Şüpheliler arasında yer alan ve bu yeni yapılanmada mütevelli üyesi olarak tanımlanan 10 şüpheli, Gülyalı ilçemizde bulunan bir restoranda toplantı halinde bulundukları sırada, himmet olarak aralarında topladıkları paralarla birlikte suçüstü yakalanmışlardır.
Bölmeyin Bizi…
Ne zaman seçim dönemine girilse;
toplumun sinir uçlarına dokunacak söylemler geliştirilerek,
bundan nemalanma hesapları yapılıyor…
“Kürt sorunu” konusu da öyle bir şey işte…
Birileri yine onu raftan indirerek, kamuoyunun önüne attı…
Bu ülkede, hangi etnik yapının diğerine üstünlüğü var, söyler misiniz?..
Kim Kürt, Gürcü, Arap ya da Çerkez kökenli olduğu için bu ülkede ikinci sınıf vatandaş muamelesi gördü?..
Bırakın insanları siyasette iş dünyasında sporda sosyal hayatta bölmeyi araya nifak tohumları ekmeyi birlikte hareket etmeyi sevmeyi öğretin….
Bizim şu anda bir olmaya birlikte hareket etmeye birbirimizi sevmeye ihtiyacımız var…
Sevgi saygı Merhamet…
Ölüm güzel şey; budur perde ardından haber…
Hiç güzel olmasaydı, ölür müydü peygamber?” diyen Necip Fazıl’a
sözümüz yok elbette de genç bir ölüyü bu kadar erken beklememeliydi, taze mezar!..
Oysa daha yapacak çok işleri vardı!.
Kelimelerini sıralayarak başlarız arkasından methiyeler düzmeye…
Oysa onun sağlığında nasıl biri olduğunu sorsalardı belki de farklı şeyler söyleyecektik.
Kimden bahsediyorum biliyormusunuz..
İçimizdeki sevgiden saygıdan ve merhametten…
Onları da kaybettik ya başımız sağ olsun…
GAZETECİNİN DUYGULARI…
Fatsa’da yayın hayatını sürdüren Güneş Gazetesinin sahibi gazeteci arkadaşımız Feridun Altuntaş bir süre(5 ay) önce 38 yıllık hayat arkadaşını yakalandığı amansız hastalık sonrası kaybetmişti.
Bir güzel abla bir güzel gönül insanıydı,genç yaşında aramızdan ayrılan Tülin Altuntaş..
Onu yazmaya ne sayfalar ne kelimeler yeterdi tanımaktan gurur duyduğum bir sevgi abidesiydi o…
Allah’ım rahmet eylesin…
Önceki akşam dostları ve sevenleri rahmetli Tülin Altuntaş ablamızın gıyabında yaş günü kutlaması sürprizi yaşanmış.
Bu sürpriz karşısında şaşıran arkadaşımız Gazeteci Feridun Altuntaş kutlama sonrası aşağıdaki sözlerle duygularını anlatmış bizde köşemize taşıyarak sevinç ve hüüzme ortak olalım dedik…
38 yıllık hayat arkadaşım, her şeyim 5 ay önce beklenmedik bir şekilde hayatının baharında kaybettiğim Tülin Altuntaş’ın doğum gününü Bolaman Park’ta gıyabında kutladık.
Mükemmel bir organizasyonla doğum gününü kutlamamıza vesile olan sevgili kardeşlerim Yeşim Torluoğlu, Faruk Gür ve Bolaman Park personeline gönülden teşekkür ediyorum.

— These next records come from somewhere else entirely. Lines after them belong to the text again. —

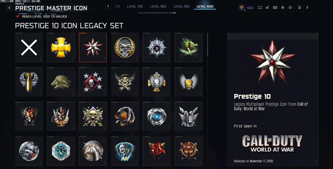333x169 pixels.
Task: Select the silver unicorn medallion icon
Action: click(x=93, y=151)
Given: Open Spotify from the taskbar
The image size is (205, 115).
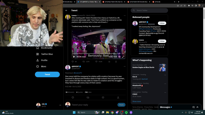Looking at the screenshot, I should coord(126,112).
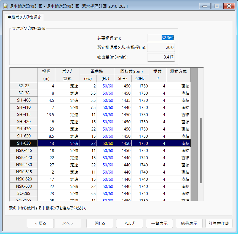Open help with the ヘルプ button
238x234 pixels.
coord(129,224)
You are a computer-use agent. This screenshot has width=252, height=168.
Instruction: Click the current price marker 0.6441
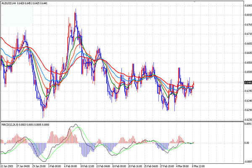coord(247,83)
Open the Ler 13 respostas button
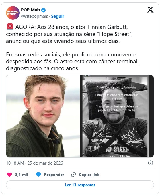This screenshot has width=160, height=196. pos(80,185)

Sağ olsunlar, var olsunlar. Dostluk, arkadaşlık bambaşka bir şey. Tülin’cik ne kadar çok sevenin varmış. Günler geçtikçe daha iyi anlıyorum. Yeşim hanım ve Faruk bey, salonu öylesine güzel hazırlamışlar ki, sen aramızdaymışsın gibi yaş günün pastasını kestik. Seni andık. Tüm dostların seni dualarla andılar. Ruhun şad, mekanın cennet olsun güzellik. Elbet bir gün kavuşacağız.